The culprit comes forward: Zara Ashe-Simmer, a fellow Northampton resident who happens to be white, revealed last week on Facebook that she was the one who had taken Park’s sign.

  • Ashe-Simmer claimed a friend, a “person of color” who is not black, pointed out the sign to her.
  • She said she considered knocking on Park’s door or sending him a letter but instead opted to take matters into her own hands.
  • “I found it incredibly distasteful and problematic for reasons outlined here by multiple people,” she wrote on Facebook, adding, “I would strongly urge you NOT to make more prints and consider why a town full of white people with MAGA-sympathizing iconography in their front yards isn’t the move.”

hi there billy i am the one that took your sign. i found it incredibly distasteful and problematic for reasons outlined…

Posted by Zahra Ashe-Simmer on Wednesday, June 10, 2020

A twist: Park revealed in his original Facebook post that the sign had been painted by J. Pierre, a local black artist.

  • Ashe-Simmer, however, was unmoved by that detail, saying, “the fact that a black person created it doesn’t change it’s disturbing message.”
  • “[A]nyone can make simpering, white-idolizing media like this, regardless of identity, and the artist is not a representative of all black people or black politics,” she added.
  • When Park asked if he could have his sign back, Ashe-Simmer said it was too late because she’d “recycled” it.
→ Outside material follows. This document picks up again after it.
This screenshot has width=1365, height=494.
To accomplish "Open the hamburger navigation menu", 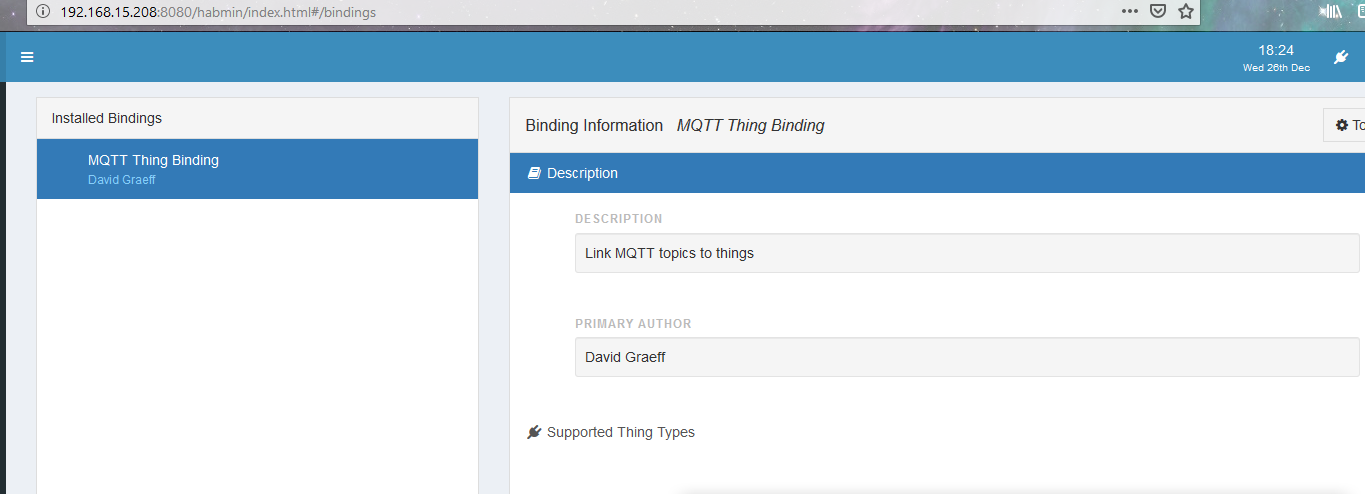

Unity? While unrest in the wake of racial justice protests and seemingly ever-widening political polarization threaten social cohesion in the country, some idealists, like Park, have urged reconciliation and understanding.

In 2017, Joyner Lucas, a black rapper, released a music video that depicted a frank and raw conversation between a Trump supporter and a black American.
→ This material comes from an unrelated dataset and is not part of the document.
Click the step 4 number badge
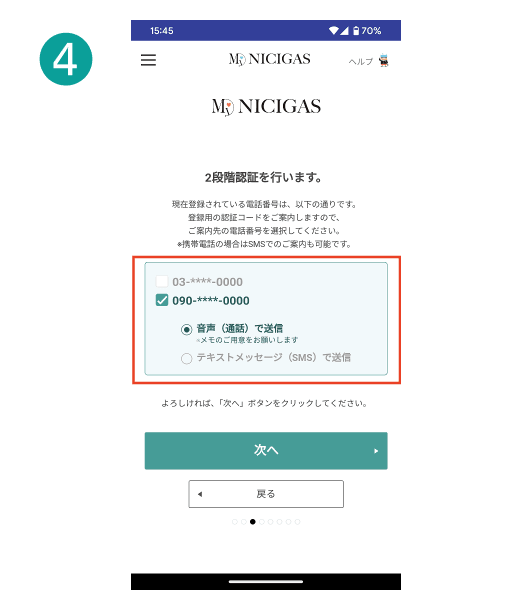Viewport: 532px width, 610px height. [x=66, y=59]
  • The video for “I’m Not Racist,” which has been viewed more than 140 million times on YouTube, ends with the two men embracing, just like in J. Pierre’s painting:

There’s also statistical evidence that Americans long for a rapprochement in the culture wars even as they fight them. 

  • The longstanding Georgetown University Politics Civility Poll found last year that eight in 10 voters want “compromise and common ground” — but also leaders who “will stand up to the other side.”